El Palomar, desokupado

Francisco José Fajardo
FRANCISCO JOSÉ FAJARDO

Un antiguo hotel conocido como El Palomar situado en la calle Secretario Padilla, de Guanarteme, y que estaba siendo habitado ilegalmente por casi 60 personas, fue desalojado ayer por orden judicial en una operación en la que participaron decenas de agentes de la Policía Nacional.

La operación comenzó a las siete de la mañana, cuando un amplio dispositivo policial acordonó la zona en un radio de seis manzanas y procedió a la entrada al edificio. Se trata de un antiguo hotel que llevaba abandonado desde hace más de una década y que era conocido en la zona como El Palomar. Tras el desalojo, el edificio fue tapiado por una cuadrilla del Ayuntamiento de Las Palmas de Gran Canaria.

Desde el pasado día 24 de noviembre, un grupo de okupas se pusieron manos a la obra para rehabilitar este inmueble que estaba «lleno de basura, excrementos de palomas, cucarachas y ratas», declaró uno de los expulsados por la policía. Tras meses de trabajo de adecentamiento en el que participaron más de 50 personas, el día cinco de mayo se procedió a la puesta en marcha del Centro Social El Palomar, una acción desarrollada por los propios okupas y que pretendía ofrecer a todo el que quisiese la posibilidad de participar en talleres culturales gratuitos, enseñanza de idiomas, comida compartida, etc... «para así ayudar a los que lo necesitasen y colaborar en dinamizar la zona», dijo uno de sus cooperantes.

Esta iniciativa había contado incluso con el beneplácito de muchos vecinos, que colaboraron en la reconstrucción del inmueble porque «así al menos no estaba vacío y dejaba de ser un foco de infecciones», relató Lorenzo González asomado en su ventana justo en la esquina.

Pero ayer, una orden judicial dictada por el Juzgado de Instrucción número 7 tras la denuncia de uno de sus propietarios derivó en el desalojo inmediato de este inmueble de cinco plantas, que se produjo sin incidentes y con total normalidad.

"Era un lugar para existir de forma libre".
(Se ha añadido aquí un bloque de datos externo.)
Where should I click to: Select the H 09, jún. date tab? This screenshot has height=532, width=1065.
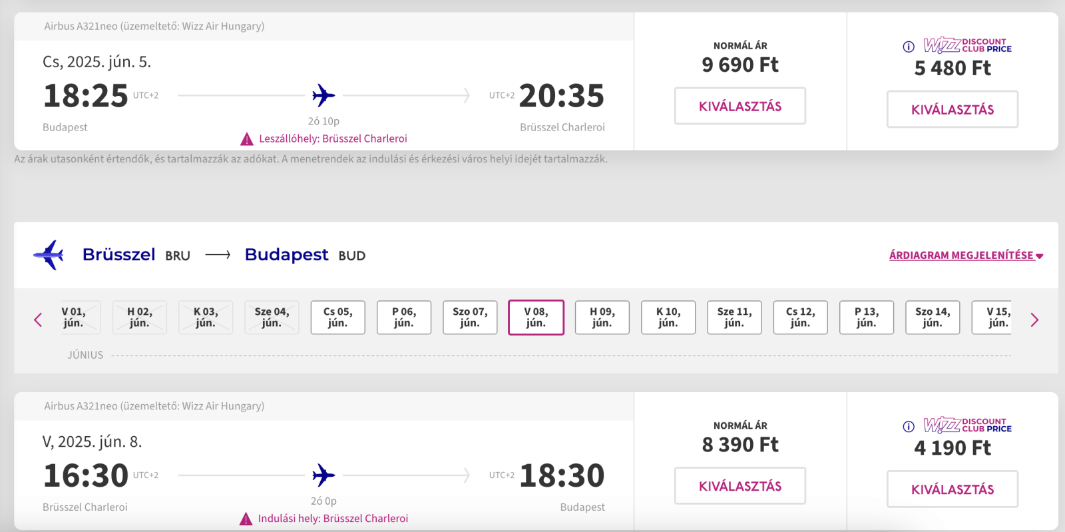[x=602, y=318]
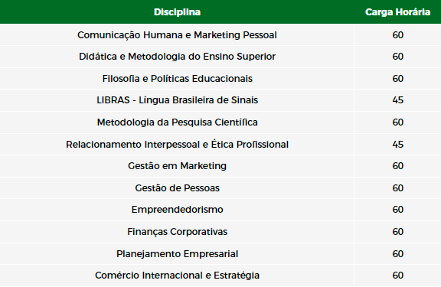Select Comunicação Humana e Marketing Pessoal row
The width and height of the screenshot is (441, 287).
(221, 35)
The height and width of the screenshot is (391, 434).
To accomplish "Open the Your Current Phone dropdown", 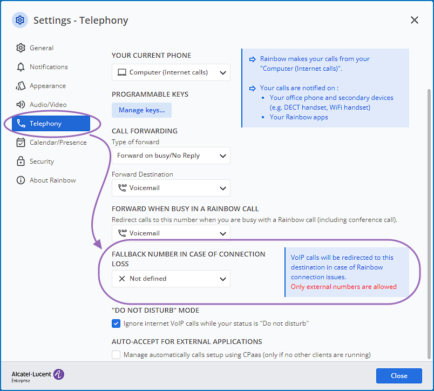I will [x=171, y=72].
Las casi 60 personas que fueron desalojadas en una acción policial que comenzó a las siete de la mañana de ayer, se quedaron sin «capacidad de reacción» tras verse «en la calle», como relató Javier Martín, un catalán que llevaba varios meses viviendo en El Palomar y colaborando en sus talleres: «Había gente de muchos lugares diferentes y no era una casa okupa como muchos piensan, sino un punto de encuentro cultural y un lugar para existir de forma libre», relató. «Todos los vecinos colaboraban con nosotros y nunca hubo ninguna queja de nadie, es más, hasta colaboramos en que disminuyese la delincuencia en la zona», dijo mientras cargaba con sus pertenencias.

«Pasamos mucha vergüenza porque parecíamos delincuentes. Incluso echaron de mala manera a personas mayores y niños que estaban durmiendo porque todo ocurrió a las siete de la mañana», se lamentó Filippo Schavene, italiano de 22 años.

En este sentido, el grancanario Javier Martín que colaboraba de manera activa con los talleres que se realizaban en El Palomar, aclaraba que «esto no es un sitio donde la gente venía a dormir, fumar o beber, para nada. Llegaban personas que necesitaban ayuda y con ganas de trabajar enseñando y aprendiendo cosas de los demás. Se le dio una nueva vida al barrio y muchos de los vecinos así nos lo agradecieron», declaró.